Voters will see on the November ballot a measure seeking to generate public education funding through a surcharge tax on high-value residential investment properties.
State Senate Bill 2922 will ask voters to approve a constitutional amendment to create a surcharge targeting “investment real property” valued at $1 million or more and if the owner does not qualify for a homeowner’s exemption.
Revenue would be used partly to help mitigate the state’s teacher shortage by increasing teacher pay and finding new ways to recruit and retain them, according to Corey Rosenlee, president of the Hawaii State Teachers Association, which championed the bill.
“One-third of all property taxes are paid by nonresidents, and 50 percent of all homes were bought by nonresidents,” Rosenlee said Monday. “The problem that’s occurring is when you take that much supply out of the market, it’s driving up the cost of living for (residents). Hawaii is the only state that does not use property taxes for education, and we have the lowest tax rate.”
HSTA backed a similar “education surcharge” bill last year, but it died. Rosenlee said this year’s bill was drafted to include fewer specifics — it doesn’t specify a surcharge amount — and aims to “improve education in the state” and “give the people of Hawaii a chance to create a dedicated fund for education.”
The surcharge amount would be determined by the Legislature.
The bill received opposition from many people in the state’s visitor industry.
Mufi Hannemann, president of Hawaii Lodging and Tourism Association, said in written testimony that “higher taxes and fees harm our ability to compete.”
Guests now pay a 10.25 percent transient accommodation tax after the state increased it last August, Hannemann said, and neighbor island guests pay 14.41 percent in taxes.
“Hawaii has reached the point where high business costs and tax rates make it increasingly difficult for business to be profitable and competitive,” Hannemann said in his testimony.
Hawaii County Mayor Harry Kim also testified against an earlier draft of the bill. Kim said property tax is “virtually the only tool we have” and a surcharge would “limit county options and make it even more difficult to balance our budgets.”

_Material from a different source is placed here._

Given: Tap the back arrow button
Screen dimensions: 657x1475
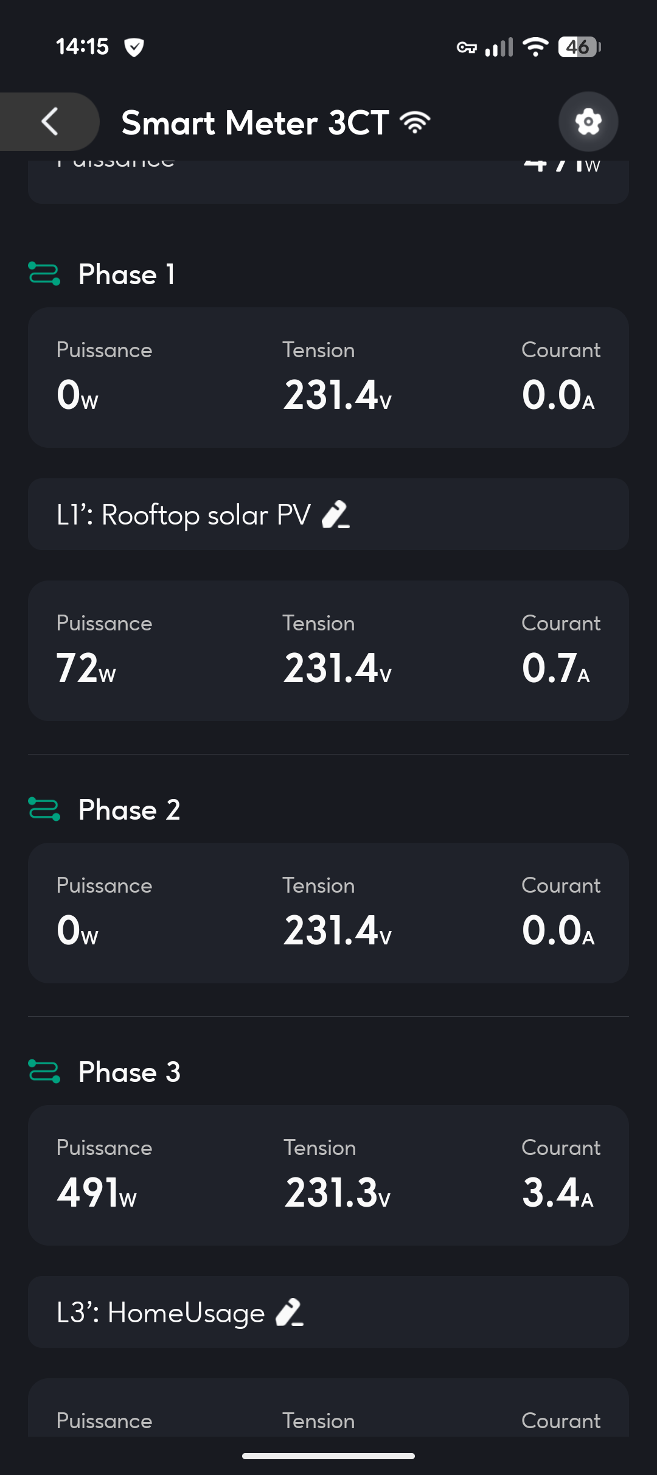Looking at the screenshot, I should click(x=50, y=122).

“Therefore we have to jealously guard this taxing authority,” Kim said. “ … No matter what the potential benefits of (the bill), impinging on the counties’ singular source of income would be devastating to us.”
The bill cleared the House and Senate last week. It does not require approval by Gov. David Ige. It will instead appear as a ballot measure in the Nov. 6 general election. In order to pass, it will require a higher number of “yes” votes than “no” votes and those who decline to answer.
Several other education-related bills are awaiting a final reading today and likely are headed to Ige’s desk. They include:
• House Bill 1938, which would increase the fine to $1,000 for overtaking a school bus on a state highway if the bus is stopped and its signals are turned on.
• HB 1489, which would prohibit discrimination on the basis of gender identity or expression and sexual orientation in any state educational program or activity that receives state funding.
• HB 2607, which would develop a statewide public computer science curricula.
• HB 2025, which would establish a composting grant pilot project in public schools.
Several education-related bills also died in the current session of the Legislature.
Among them is HB 2117, which would have capped the number of standardized tests students take each year. Many public school teachers supported the bill and argued test-taking and preparation were detracting from time spent teaching other subjects.
Waiakea High School teacher Mireille Ellsworth said Monday that many teachers plan to continue advocating for a testing limit next year.
“There’s no research that really shows that those test scores even come close to predicting how someone will do in college or their career,” Ellsworth said.
Other education bills that are dead or likely to die this week include:
• SB 2380, which would add a nonvoting, public school teacher representative to the state Board of Education.
• SB 2576, which would add interior locks to all classroom doors and mandate all schools have emergency management plans that are updated yearly.
• SB 2381, which would allow school principals to close their school because of natural disaster without first needing to consult the complex area superintendent.
• SB 318, which would allow home-schooled students to participate in extracurricular activities offered at the public school they would otherwise be required to attend.